* EXERCISE DESCRIPTION *
Recast the entries from the line containing "Insurance (266, 2453)" through the line containing "Quem Somos (501, 104)", inclusive, as a Markdown table with the columns Row and Line, omitting blank lines.
## Start DATA
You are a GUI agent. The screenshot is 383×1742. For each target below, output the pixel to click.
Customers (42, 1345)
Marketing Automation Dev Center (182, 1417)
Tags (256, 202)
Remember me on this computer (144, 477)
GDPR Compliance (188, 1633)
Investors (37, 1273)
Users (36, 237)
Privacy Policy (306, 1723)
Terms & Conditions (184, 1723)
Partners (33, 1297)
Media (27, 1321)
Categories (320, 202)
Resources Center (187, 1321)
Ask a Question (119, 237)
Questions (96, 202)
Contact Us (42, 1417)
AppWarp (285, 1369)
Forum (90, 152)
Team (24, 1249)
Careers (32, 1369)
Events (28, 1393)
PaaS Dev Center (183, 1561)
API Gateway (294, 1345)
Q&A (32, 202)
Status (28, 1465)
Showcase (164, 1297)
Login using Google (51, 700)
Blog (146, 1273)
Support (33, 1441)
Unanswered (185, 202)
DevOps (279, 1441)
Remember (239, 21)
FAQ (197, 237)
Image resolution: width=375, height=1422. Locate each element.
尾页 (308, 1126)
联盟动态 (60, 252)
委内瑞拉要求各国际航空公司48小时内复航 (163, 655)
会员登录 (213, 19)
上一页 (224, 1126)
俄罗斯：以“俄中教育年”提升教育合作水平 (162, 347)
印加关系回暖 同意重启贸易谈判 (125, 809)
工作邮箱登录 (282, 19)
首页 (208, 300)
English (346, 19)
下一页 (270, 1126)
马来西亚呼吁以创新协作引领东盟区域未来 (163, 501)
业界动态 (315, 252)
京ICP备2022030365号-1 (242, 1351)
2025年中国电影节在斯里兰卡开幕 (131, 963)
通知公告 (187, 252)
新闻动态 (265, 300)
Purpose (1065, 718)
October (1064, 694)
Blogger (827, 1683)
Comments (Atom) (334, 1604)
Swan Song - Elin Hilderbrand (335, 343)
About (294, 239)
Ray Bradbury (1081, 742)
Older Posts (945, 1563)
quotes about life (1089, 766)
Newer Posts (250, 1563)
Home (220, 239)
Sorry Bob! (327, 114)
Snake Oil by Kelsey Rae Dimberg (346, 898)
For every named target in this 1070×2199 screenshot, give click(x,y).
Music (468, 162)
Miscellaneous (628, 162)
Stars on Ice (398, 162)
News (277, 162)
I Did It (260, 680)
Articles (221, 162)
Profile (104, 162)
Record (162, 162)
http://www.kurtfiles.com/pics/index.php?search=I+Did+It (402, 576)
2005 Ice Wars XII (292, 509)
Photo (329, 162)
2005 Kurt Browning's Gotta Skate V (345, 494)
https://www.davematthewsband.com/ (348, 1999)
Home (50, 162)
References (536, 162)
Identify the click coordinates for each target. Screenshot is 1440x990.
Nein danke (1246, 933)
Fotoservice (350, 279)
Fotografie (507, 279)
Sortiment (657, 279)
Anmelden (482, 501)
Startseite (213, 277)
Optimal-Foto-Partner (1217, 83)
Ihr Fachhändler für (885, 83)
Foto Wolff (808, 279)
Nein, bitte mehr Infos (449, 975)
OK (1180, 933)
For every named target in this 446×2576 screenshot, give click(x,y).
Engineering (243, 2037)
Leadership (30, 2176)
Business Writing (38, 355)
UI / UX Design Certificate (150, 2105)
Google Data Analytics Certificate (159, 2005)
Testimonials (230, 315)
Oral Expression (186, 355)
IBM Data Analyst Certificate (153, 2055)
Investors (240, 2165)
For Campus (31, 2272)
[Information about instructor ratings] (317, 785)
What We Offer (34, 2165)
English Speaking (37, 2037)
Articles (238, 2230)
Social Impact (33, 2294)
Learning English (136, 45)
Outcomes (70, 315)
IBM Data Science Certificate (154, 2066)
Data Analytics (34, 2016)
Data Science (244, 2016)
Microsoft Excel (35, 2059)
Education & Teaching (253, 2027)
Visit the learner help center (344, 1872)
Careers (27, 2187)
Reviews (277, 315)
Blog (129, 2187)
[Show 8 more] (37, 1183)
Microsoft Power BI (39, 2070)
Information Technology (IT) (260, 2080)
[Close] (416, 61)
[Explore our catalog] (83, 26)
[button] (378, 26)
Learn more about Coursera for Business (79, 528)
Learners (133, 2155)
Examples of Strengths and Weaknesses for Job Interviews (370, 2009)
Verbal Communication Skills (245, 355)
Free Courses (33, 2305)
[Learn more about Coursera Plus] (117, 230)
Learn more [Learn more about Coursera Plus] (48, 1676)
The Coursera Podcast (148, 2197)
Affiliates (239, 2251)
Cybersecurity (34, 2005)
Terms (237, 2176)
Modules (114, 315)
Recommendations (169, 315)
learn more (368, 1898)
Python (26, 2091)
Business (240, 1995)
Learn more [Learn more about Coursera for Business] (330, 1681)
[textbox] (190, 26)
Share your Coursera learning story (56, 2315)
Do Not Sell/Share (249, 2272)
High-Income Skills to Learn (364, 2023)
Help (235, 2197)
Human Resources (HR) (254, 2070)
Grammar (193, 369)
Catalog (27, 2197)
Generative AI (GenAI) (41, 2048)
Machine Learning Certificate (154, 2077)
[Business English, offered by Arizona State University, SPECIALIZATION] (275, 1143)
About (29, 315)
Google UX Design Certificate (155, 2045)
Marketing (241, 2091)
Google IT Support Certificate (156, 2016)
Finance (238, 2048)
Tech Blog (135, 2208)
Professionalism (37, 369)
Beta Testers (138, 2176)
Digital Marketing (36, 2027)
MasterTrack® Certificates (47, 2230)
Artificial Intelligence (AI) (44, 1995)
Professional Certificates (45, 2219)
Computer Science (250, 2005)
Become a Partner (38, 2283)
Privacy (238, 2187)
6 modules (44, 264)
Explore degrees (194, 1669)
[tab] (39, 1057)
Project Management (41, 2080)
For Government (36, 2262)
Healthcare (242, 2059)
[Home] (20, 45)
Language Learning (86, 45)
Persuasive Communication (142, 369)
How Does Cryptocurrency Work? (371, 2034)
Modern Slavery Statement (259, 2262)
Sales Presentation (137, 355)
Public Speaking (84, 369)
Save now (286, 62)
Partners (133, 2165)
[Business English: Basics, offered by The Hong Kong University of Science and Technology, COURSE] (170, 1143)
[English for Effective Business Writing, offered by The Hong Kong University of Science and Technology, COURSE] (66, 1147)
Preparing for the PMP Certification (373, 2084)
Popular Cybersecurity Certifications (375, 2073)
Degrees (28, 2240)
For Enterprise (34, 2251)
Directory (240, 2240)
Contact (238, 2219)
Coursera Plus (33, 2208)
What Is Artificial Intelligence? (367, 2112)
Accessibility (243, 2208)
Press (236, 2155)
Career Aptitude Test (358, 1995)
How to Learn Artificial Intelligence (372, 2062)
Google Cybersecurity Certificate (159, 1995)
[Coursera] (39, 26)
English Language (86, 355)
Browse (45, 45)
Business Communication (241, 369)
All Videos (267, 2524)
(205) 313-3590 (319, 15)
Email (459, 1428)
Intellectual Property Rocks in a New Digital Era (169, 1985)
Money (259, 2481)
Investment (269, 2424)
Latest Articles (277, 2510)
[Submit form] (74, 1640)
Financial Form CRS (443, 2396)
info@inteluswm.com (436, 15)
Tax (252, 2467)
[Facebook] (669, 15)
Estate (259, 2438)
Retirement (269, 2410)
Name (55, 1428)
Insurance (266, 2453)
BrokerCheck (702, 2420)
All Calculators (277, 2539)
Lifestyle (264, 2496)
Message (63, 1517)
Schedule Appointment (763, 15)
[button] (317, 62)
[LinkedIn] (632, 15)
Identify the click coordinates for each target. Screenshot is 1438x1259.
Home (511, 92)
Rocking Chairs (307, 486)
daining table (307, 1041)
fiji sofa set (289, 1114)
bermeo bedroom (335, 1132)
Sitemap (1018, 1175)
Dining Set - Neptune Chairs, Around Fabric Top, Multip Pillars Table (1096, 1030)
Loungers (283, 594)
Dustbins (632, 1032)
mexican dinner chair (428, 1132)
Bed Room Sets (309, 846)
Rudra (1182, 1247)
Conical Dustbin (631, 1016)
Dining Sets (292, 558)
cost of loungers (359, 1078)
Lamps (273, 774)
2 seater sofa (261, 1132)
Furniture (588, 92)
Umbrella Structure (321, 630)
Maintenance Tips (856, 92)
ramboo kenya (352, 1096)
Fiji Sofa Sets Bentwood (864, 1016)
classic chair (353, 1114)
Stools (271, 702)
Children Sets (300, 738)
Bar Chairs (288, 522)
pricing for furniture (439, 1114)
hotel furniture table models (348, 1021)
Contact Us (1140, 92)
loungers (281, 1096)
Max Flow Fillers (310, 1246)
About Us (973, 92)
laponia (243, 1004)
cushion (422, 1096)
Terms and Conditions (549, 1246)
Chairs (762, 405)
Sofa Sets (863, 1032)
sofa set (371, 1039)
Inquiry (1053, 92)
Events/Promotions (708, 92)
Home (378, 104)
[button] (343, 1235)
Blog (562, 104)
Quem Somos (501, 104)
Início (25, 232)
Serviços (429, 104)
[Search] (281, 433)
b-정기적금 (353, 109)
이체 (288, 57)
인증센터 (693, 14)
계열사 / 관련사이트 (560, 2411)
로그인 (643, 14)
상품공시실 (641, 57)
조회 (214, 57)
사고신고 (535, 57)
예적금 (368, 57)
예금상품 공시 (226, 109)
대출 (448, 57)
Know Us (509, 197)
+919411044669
## End DATA
* ANSWER TO THE TASK *
| Row | Line |
|---|---|
| 1 | Insurance (266, 2453) |
| 2 | BrokerCheck (702, 2420) |
| 3 | All Calculators (277, 2539) |
| 4 | Lifestyle (264, 2496) |
| 5 | Message (63, 1517) |
| 6 | Schedule Appointment (763, 15) |
| 7 | [button] (317, 62) |
| 8 | [LinkedIn] (632, 15) |
| 9 | Identify the click coordinates for each target. Screenshot is 1438x1259. |
| 10 | Home (511, 92) |
| 11 | Rocking Chairs (307, 486) |
| 12 | daining table (307, 1041) |
| 13 | fiji sofa set (289, 1114) |
| 14 | bermeo bedroom (335, 1132) |
| 15 | Sitemap (1018, 1175) |
| 16 | Dining Set - Neptune Chairs, Around Fabric Top, Multip Pillars Table (1096, 1030) |
| 17 | Loungers (283, 594) |
| 18 | Dustbins (632, 1032) |
| 19 | mexican dinner chair (428, 1132) |
| 20 | Bed Room Sets (309, 846) |
| 21 | Rudra (1182, 1247) |
| 22 | Conical Dustbin (631, 1016) |
| 23 | Dining Sets (292, 558) |
| 24 | cost of loungers (359, 1078) |
| 25 | Lamps (273, 774) |
| 26 | 2 seater sofa (261, 1132) |
| 27 | Furniture (588, 92) |
| 28 | Umbrella Structure (321, 630) |
| 29 | Maintenance Tips (856, 92) |
| 30 | ramboo kenya (352, 1096) |
| 31 | Fiji Sofa Sets Bentwood (864, 1016) |
| 32 | classic chair (353, 1114) |
| 33 | Stools (271, 702) |
| 34 | Children Sets (300, 738) |
| 35 | Bar Chairs (288, 522) |
| 36 | pricing for furniture (439, 1114) |
| 37 | hotel furniture table models (348, 1021) |
| 38 | Contact Us (1140, 92) |
| 39 | loungers (281, 1096) |
| 40 | Max Flow Fillers (310, 1246) |
| 41 | About Us (973, 92) |
| 42 | laponia (243, 1004) |
| 43 | cushion (422, 1096) |
| 44 | Terms and Conditions (549, 1246) |
| 45 | Chairs (762, 405) |
| 46 | Sofa Sets (863, 1032) |
| 47 | sofa set (371, 1039) |
| 48 | Inquiry (1053, 92) |
| 49 | Events/Promotions (708, 92) |
| 50 | Home (378, 104) |
| 51 | [button] (343, 1235) |
| 52 | Blog (562, 104) |
| 53 | Quem Somos (501, 104) |